Iniziamo dai lati positivi: Mélenchon è il primo candidato sostenuto dal PCF ad avere superato la soglia del 10% dai tempi di Marchais. Correva l’anno 1981. Anche allora i socialisti si preparavano ad entrare all’Eliseo con quello che è stato, sino ad ora, l’unico Presidente socialista della Quinta Repubblica: François Mitterand. Altro grande successo dei compagni d’Oltralpe è stato gestire una campagna elettorale molto schietta, mediaticamente giocata bene (riconosciuta anche da Le Figaro e altri quotidiani mainstream francesi) su temi decisamente radicali come la lotta alle politiche di austerità, l’aumento della tassazione per i più abbienti e la revisione del Trattato di Lisbona e del Fiscal Compact. Una campagna elettorale spesa con continui riferimenti alla storia del paese: una seconda presa della Bastiglia, il richiamo ad un’altra rivoluzione francese (la révolution citoyenne), la richiesta di una sesta repubblica. Una riscoperta del lato più rivoluzionario e sociale del patriottismo francese, da anni occupo dalla xenofobia del Front National. C’è molto da imparare: per quanto riguarda il programma, per quanto riguarda la comunicazione ed anche per i rapporti con il PS (almeno sino a questo punto della campagna elettorale). Mélenchon ancora la sera di Domenica infatti invitava a votare contro Sarkozy, ma senza mai dire esplicitamente il nome del candidato del PS. Una scelta comunicativa che sa molto di politica, in attesa del test più importante per il FdG: le elezioni legislative del prossimo Giugno.

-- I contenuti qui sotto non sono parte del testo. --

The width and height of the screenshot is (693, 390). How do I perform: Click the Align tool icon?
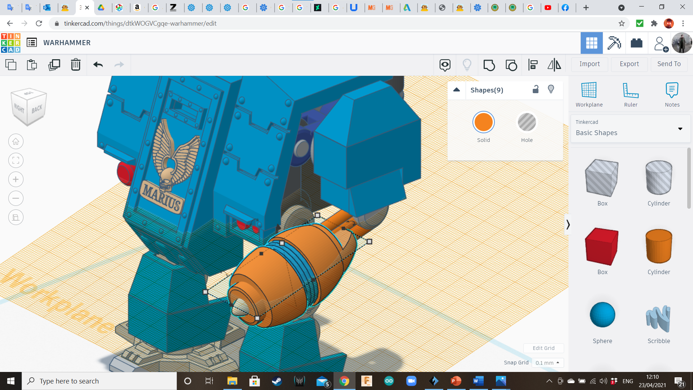[x=533, y=65]
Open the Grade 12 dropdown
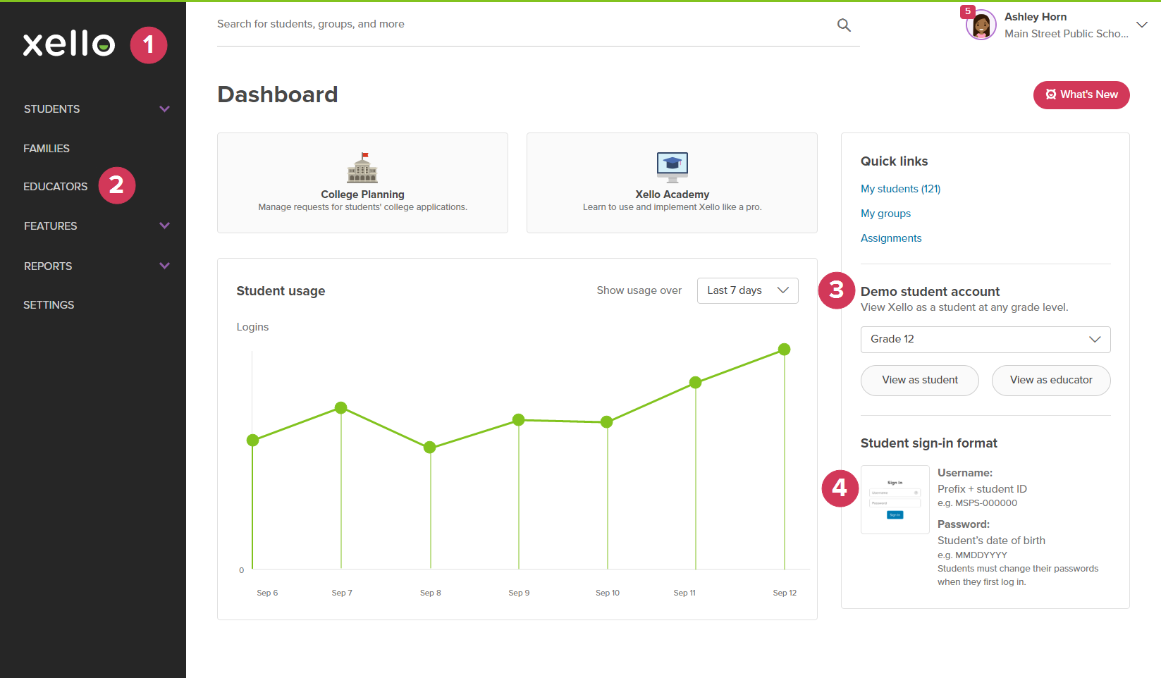This screenshot has height=678, width=1161. click(x=985, y=339)
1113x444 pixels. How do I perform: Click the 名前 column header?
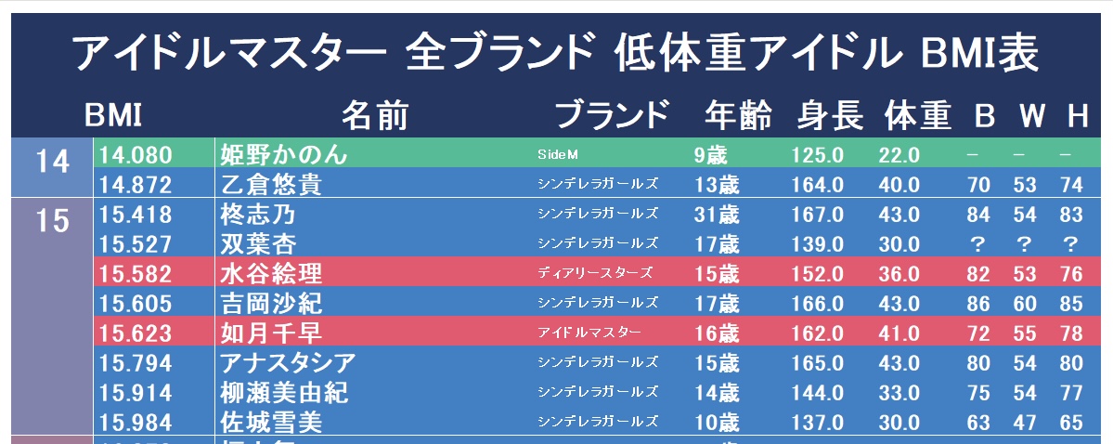[376, 115]
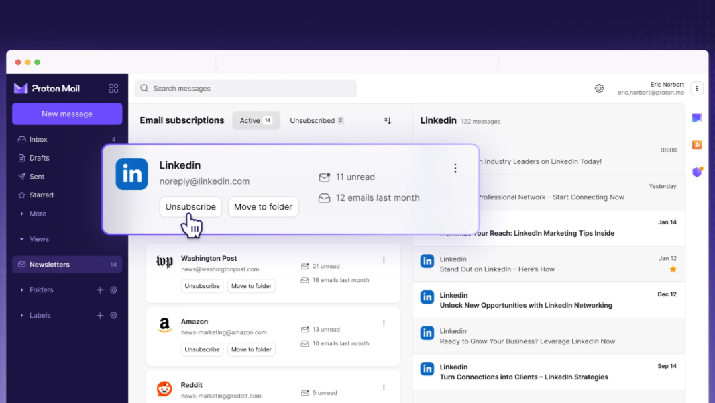Open the Eric Norbert account avatar

coord(696,88)
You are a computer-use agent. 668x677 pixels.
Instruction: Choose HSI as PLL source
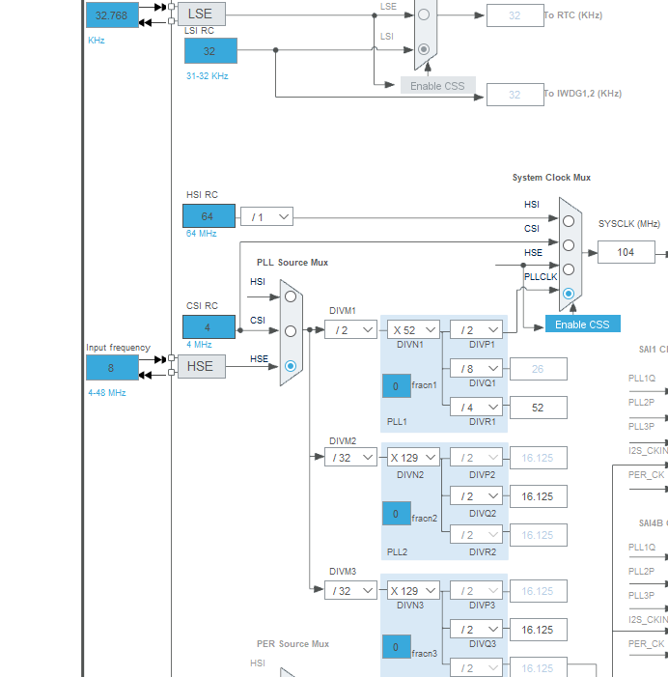[x=291, y=296]
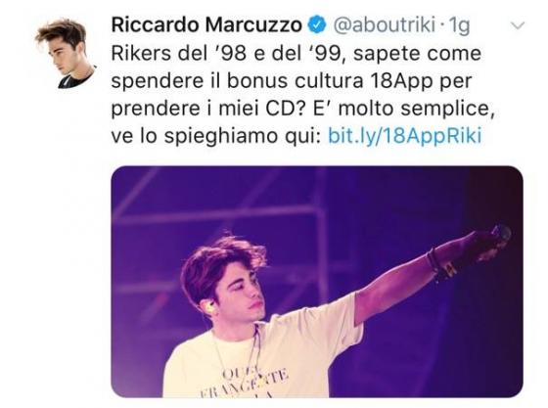Viewport: 548px width, 408px height.
Task: Click the word Rikers in tweet
Action: tap(142, 53)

Ci sono però molti lati grigi o anche negativi che i compagni italiani sembrano ignorare. In primo luogo: il risultato di Mélenchon non indica uno spostamento “a sinistra” (escludendo il PS da questo campo) della società francese. L’attuale score della sinistra radicale nel suo complesso è in linea a quello del 1995 e del 2002 e rappresenta un’avanzata di poco meno di 4 punti rispetto al 2007 (poco più se aggiungete i verdi). Il successo del candidato del FdG è stato quello di riunire intorno a sé gli elettori della sinistra radicale, svuotando tutti i concorrenti a sinistra. L’avanzata rispetto al 2007 ha due spiegazioni. In primo luogo si è affievolito il ricordo del drammatico 2002, quando Jospin fu superato da Jean-Marie Le Pen e questo ha aperto le porte ad un possibile travaso dal PS verso il FdG. In secondo luogo, ci si dimentica spesso che Mélenchon stesso è uno scissionista del PS. Il suo Parti de Gauche non esisteva nel 2007. Vi è quindi stato un aumento dell’arco politico esterno ed a sinistra dei socialisti francesi e questo ha ulteriormente consentito l’aumento della base elettorale. Certo, l’esperienza della Sinistra Arcobaleno ci insegna che non basta allargare lo spettro che si occupa (ed il ceto politico che si aggrega) per aumentare i propri elettori. Bravo a Mélenchon che è riuscito a coadiuvare le due cose con successo. Questo non toglie però valore a quanto detto prima e serve a mettere nella giusta prospettiva il risultato: non un’eclatante “NO” alle politiche dell’UE, al liberismo, allo strapotere della banche, ma un (si spera definitivo) importante cambiamento dei rapporti di forza interni alla stessa sinistra radicale francese. E’ chiaro che la Federazione della Sinistra deve riflettere su questo: se non si vince nel proprio campo, non si può vincere nel proprio paese. Mélenchon ha annichilito gli avversari a sinistra, ma non ha raggiunto il secondo punto sotto nessun aspetto.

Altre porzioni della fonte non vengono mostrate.